MOUNTAIN VIEW, Calif. -- Leave any building at Google Inc.'s headquarters here, and you will find dozens of bicycles, all painted an off-kilter mix of yellow, green, blue and red to match Google's logo.
Employees use them to get across Google's campus without driving. They eventually may have another option: one of Google's experimental self-driving cars.
In the five years since revealing its work on autonomous driving, Google has given few hints about how it plans to let ordinary people use the technology. But according to Chris Urmson, the former Carnegie Mellon University researcher who leads the project, Google is thinking of offering its self-driving cars as shuttles for Google employees or as a public service for the whole city of Mountain View.

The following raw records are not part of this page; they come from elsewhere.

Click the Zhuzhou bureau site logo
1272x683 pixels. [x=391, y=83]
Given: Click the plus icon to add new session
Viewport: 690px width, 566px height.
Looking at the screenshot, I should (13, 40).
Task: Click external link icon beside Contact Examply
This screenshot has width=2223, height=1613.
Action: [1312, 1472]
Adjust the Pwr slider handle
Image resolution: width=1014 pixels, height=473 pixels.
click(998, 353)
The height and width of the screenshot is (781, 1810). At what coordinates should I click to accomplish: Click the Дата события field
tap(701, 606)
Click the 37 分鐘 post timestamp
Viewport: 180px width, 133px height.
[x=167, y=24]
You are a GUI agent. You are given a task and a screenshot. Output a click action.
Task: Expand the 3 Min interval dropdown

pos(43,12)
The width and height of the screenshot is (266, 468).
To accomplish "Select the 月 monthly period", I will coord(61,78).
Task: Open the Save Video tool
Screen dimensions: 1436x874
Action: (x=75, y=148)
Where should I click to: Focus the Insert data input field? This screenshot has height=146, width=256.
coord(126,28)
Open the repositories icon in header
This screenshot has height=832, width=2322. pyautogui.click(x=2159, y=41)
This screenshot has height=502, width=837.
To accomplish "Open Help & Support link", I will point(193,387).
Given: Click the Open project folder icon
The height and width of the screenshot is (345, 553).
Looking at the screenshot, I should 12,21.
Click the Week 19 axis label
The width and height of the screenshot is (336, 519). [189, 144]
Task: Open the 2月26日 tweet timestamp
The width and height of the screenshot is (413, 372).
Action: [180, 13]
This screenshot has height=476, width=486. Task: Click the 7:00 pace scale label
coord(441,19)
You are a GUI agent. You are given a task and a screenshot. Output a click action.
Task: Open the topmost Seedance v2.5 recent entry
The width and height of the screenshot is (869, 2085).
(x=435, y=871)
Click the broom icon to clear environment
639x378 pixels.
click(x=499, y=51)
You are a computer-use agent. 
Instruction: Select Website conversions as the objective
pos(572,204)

"We don't know whether it would be Mountain View or somewhere else," Urmson said in an interview last month at Google's headquarters. "But some kind of test like that would make an awful lot of sense."
With its dream of self-driving shuttles for public use, Google is diverging more sharply than ever before from automakers, which intend to gradually roll out autonomous-driving features in personal cars while keeping the driver in control.
BMW and Mercedes-Benz will outline their own visions this week at the International CES in Las Vegas, the world's largest consumer electronics convention. Dieter Zetsche, CEO of Mercedes-Benz parent Daimler AG, plans to give an update on the company's autonomous-driving research during a speech today, Jan. 5, as a follow-up to his splashy 2013 appearance at the Frankfurt auto show, for which he emerged from an S-class sedan that had driven itself onto the stage.